The officer illustrated his point with a stark example: a simple altercation between friends that escalates to tragedy. “If your friend insults you and you become angry, or he knocks you and you become angry and retaliate, and you push him or her, and they fall and become unconscious, before you realize that your friend is dead,” ACP Wusi said. “That pushing, you are accepting responsibility. It’s a crime. It’s a murder.”
The warning comes as Ghana works to inoculate its northern regions against violent extremism spreading from the Sahel, where neighboring countries including Burkina Faso, Benin, Côte d’Ivoire, and Togo have experienced attacks.
The PoVETSA project, implemented by Catholic Relief Services in partnership with the National Peace Council and Kofi Annan International Peacekeeping Training Centre, is addressing root causes of radicalization across five northern regions: Upper East, Upper West, North East, Northern, and Savannah. The initiative is funded by the Kingdom of the Netherlands.
Youth unemployment has been identified as the most common driver of violent extremism in northern Ghana, making young people particularly vulnerable to recruitment by extremist groups. The training aims to equip participants with skills to detect and prevent radicalization while understanding the legal and moral consequences of their choices.
“When you are disciplined in thought, that anger, that’s what police, in policing, you can find a lot of people insulting individuals who keep quiet, because they’re disciplined in thought,” ACP Wusi explained, contrasting the measured response of trained personnel with impulsive civilian reactions.
The officer’s emphasis on responsibility and discipline aligns with PoVETSA’s broader goal of building social cohesion and trust between civilians and security services. The project recognizes that preventing violent extremism requires not only security interventions but also addressing underlying social issues including political intolerance, marginalization, farmer-herder conflicts, and substance abuse.
The 40 youth participants were carefully selected from communities across the Bolgatanga Municipality to serve as peace champions and early warning sentinels in their localities. Their training covers conflict resolution, human rights, detection of radicalization signs, and mechanisms for reporting suspicious activities to security agencies.
“The goal is to improve trust relations between civilians and security services for the prevention of violent extremism, and that goal is very important,” ACP Wusi said, outlining how the police service’s hierarchical structure—from street-level officers to the Inspector General of Police—provides multiple access points for citizens seeking assistance.
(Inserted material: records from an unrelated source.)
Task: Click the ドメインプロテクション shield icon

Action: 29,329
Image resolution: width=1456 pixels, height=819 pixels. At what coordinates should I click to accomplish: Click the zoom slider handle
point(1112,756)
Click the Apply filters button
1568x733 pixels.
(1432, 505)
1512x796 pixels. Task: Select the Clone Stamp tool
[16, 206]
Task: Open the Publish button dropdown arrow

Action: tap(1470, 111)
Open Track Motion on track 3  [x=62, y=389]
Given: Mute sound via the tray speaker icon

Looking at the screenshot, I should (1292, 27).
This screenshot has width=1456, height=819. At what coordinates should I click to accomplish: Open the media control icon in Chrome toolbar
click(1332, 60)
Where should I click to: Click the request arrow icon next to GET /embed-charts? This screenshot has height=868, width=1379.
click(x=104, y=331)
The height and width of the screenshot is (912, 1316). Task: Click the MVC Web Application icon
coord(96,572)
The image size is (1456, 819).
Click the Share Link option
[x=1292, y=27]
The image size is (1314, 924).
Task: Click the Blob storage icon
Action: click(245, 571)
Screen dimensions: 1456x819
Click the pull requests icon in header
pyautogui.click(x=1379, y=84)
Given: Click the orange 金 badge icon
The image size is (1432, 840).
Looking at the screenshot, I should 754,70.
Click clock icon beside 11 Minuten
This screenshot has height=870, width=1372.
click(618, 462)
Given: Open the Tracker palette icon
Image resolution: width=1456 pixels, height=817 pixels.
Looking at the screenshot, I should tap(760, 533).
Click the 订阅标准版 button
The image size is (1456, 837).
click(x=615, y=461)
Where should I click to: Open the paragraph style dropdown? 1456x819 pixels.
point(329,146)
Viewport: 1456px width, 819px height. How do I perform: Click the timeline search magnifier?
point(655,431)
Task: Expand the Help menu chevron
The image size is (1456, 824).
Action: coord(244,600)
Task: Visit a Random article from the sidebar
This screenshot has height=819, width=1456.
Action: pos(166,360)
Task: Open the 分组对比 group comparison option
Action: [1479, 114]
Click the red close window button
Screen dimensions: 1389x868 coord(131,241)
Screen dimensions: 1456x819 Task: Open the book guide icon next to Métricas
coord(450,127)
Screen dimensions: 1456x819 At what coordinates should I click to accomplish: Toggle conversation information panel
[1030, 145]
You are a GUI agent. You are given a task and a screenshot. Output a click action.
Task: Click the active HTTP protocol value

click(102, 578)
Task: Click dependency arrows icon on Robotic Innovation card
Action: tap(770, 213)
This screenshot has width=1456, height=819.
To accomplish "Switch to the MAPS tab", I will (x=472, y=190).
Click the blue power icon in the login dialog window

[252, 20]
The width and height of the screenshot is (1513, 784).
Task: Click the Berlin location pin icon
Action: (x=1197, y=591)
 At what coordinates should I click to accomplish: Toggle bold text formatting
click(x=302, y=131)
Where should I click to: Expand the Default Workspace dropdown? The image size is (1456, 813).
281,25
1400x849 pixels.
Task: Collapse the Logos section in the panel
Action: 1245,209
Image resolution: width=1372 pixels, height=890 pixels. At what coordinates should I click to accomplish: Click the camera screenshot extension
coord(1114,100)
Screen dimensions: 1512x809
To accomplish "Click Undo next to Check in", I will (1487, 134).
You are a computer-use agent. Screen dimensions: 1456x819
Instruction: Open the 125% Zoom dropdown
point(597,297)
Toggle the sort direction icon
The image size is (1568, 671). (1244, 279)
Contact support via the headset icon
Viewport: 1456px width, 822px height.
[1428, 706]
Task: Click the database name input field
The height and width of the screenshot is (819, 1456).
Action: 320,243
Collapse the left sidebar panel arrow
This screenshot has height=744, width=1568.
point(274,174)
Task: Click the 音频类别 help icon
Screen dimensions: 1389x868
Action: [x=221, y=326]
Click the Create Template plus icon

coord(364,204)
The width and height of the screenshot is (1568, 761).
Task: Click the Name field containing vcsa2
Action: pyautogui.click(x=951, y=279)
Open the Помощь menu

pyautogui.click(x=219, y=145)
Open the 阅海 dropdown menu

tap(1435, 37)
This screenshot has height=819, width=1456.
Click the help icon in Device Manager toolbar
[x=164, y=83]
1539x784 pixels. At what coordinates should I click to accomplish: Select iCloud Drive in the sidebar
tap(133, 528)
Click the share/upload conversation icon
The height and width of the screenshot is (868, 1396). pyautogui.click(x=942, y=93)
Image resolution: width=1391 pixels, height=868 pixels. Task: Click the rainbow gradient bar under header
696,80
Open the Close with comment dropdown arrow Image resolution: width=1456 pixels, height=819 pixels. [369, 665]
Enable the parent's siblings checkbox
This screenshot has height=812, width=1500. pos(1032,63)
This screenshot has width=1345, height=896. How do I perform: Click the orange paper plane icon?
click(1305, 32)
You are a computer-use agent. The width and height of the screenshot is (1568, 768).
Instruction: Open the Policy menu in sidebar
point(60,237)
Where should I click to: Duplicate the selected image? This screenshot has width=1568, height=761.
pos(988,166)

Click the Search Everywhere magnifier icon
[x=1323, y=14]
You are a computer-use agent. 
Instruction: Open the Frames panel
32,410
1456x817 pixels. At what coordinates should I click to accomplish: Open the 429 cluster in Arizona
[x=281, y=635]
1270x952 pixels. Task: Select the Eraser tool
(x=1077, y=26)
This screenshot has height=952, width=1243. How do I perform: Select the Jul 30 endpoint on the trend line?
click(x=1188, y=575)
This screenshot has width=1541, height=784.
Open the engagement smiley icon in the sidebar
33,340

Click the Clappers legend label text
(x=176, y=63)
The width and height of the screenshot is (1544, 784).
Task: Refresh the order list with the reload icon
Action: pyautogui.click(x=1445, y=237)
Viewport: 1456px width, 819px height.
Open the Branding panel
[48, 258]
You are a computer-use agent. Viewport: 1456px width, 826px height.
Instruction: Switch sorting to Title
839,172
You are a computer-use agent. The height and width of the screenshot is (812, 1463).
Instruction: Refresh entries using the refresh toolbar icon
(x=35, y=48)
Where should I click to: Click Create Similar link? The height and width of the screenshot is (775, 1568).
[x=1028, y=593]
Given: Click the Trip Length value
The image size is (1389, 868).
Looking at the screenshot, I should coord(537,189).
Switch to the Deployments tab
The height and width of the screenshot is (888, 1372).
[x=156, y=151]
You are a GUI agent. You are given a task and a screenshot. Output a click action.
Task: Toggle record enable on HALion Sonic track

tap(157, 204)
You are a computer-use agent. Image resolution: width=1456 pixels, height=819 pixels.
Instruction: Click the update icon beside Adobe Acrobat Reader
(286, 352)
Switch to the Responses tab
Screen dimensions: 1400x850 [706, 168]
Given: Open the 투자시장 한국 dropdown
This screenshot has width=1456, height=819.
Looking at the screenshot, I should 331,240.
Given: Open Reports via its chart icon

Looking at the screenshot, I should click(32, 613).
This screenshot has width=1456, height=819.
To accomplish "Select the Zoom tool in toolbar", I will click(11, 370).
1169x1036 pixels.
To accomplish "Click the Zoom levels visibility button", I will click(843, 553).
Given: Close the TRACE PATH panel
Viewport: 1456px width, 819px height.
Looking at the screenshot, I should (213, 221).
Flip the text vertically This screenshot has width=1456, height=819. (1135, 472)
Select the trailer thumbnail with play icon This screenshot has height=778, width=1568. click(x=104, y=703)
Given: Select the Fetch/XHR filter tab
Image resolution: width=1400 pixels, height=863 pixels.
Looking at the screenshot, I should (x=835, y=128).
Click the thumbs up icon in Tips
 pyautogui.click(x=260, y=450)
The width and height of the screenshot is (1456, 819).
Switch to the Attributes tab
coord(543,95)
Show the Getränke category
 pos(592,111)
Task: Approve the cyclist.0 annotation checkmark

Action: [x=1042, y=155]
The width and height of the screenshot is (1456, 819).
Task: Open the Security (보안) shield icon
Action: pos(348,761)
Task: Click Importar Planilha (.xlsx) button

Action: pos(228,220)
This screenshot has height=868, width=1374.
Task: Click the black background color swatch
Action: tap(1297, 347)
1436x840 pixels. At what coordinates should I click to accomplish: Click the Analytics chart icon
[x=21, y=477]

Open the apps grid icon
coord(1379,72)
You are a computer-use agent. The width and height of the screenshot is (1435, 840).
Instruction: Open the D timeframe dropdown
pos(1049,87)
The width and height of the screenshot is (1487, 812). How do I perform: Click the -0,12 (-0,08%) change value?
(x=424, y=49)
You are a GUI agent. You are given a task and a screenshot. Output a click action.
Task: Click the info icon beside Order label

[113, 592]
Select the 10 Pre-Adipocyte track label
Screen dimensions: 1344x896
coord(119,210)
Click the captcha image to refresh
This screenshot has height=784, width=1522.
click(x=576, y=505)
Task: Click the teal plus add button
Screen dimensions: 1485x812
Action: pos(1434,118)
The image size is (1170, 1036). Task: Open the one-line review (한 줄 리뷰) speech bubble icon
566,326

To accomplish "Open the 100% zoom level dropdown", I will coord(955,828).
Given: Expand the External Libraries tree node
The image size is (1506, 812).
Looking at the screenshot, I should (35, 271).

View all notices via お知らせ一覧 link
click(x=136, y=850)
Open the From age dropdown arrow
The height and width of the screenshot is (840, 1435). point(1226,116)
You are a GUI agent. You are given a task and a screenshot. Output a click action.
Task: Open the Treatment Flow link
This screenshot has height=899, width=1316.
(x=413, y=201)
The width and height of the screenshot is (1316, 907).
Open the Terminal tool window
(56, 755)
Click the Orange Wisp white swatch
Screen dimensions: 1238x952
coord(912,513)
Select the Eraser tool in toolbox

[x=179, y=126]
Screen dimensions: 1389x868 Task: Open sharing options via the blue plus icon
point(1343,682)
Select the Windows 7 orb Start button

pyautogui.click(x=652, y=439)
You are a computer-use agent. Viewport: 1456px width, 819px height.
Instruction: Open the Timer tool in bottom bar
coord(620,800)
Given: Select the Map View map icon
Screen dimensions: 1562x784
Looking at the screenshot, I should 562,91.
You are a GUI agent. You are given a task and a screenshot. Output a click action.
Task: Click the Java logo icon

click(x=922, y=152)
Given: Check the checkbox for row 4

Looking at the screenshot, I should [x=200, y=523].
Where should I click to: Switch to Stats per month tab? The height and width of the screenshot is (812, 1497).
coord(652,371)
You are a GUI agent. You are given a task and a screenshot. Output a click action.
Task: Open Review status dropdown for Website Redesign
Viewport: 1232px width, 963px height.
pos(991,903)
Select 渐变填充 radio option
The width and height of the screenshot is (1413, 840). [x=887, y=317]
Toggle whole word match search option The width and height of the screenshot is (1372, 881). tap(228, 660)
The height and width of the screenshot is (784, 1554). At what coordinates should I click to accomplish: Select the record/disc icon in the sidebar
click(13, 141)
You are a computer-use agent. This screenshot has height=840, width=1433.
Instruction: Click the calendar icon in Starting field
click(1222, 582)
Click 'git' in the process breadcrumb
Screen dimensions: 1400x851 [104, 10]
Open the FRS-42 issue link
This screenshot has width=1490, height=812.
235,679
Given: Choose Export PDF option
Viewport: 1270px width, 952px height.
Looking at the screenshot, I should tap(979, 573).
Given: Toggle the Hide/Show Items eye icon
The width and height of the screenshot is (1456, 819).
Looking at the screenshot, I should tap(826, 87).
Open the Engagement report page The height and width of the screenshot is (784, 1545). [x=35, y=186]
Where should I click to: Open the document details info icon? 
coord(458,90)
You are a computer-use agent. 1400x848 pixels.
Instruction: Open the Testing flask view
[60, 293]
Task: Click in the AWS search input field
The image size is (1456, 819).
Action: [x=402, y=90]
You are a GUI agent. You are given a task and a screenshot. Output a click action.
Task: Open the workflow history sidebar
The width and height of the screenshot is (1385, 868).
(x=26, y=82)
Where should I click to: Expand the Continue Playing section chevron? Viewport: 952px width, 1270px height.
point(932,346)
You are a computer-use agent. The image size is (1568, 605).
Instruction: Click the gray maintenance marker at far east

Beyond law enforcement, the PoVETSA project has included, in the past, training for 150 security personnel on the “Responsibility to Protect” doctrine, focusing on preventing mass atrocity crimes including genocide, war crimes, ethnic cleansing, and crimes against humanity. It has also conducted regional stakeholder dialogues, women’s empowerment programs, and media training on preventing violent extremism.
The initiative operates on a three-level prevention strategy: addressing long-term governance and economic factors, providing real-time crisis relief, and building post-crisis resilience and stability.